The blogosphere is doing a great job examining the legacy of the Digital Millennium Copyright Act (DMCA), which was enacted into law ten years ago this week. But people frequently ask me where they can turn for a more in-depth analysis of the DMCA, DRM, and their impact on digital culture. For them, there are two books I recommend first and foremost.

First, there is Jessica Litman's Digital Copyright, which does a masterful job explaining how the DMCA (and much of the rest of our copyright law) came to be. Tracing the law from its beginnings in the internal bureaucracy of the Clinton administration in 1992, over to the international treaty realm of the World Intellectual Property Organization (WIPO), and back to Congress, her account lays bare the political realities that produced a law that put corporate interests before the public interest.

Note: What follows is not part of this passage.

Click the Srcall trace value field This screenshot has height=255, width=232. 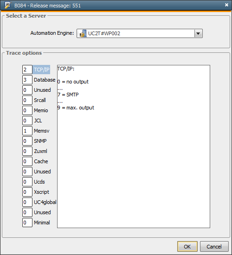(27, 100)
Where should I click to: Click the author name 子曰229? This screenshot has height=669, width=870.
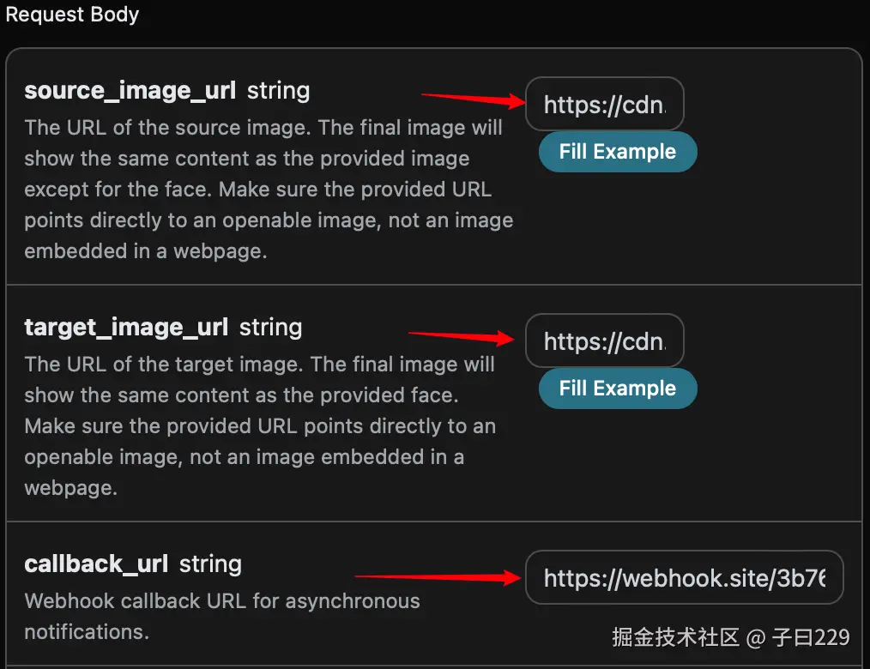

Second, there is Tarleton Gillespie's Wired Shut, which picks up where Digital Copyright leaves off, tracing how the DMCA has been used as part of a larger effort to use technology and law to "weld the hood shut" on new digital devices. Tarleton's book is a bit more academic in tone than Jessica's, but at the heart of it are three fantastic chapters than provide a full historical accounting of the controversies surrounding (1) SDMI (chapter 5); (2) the development of CSS, used to encrypt DVDs (chapter 6); and (3) the broadcast flag for digital broadcast television (chapter 7). For those who want to get right to the action, I recommend starting at Chapter 5. EFF was deeply involved in all three of these watershed digital controversies, so to some degree these chapters are also a history of our digital copyright efforts.

If you want to understand what the DMCA does, and how we ended up with it as the law of the land, these two books are where to start.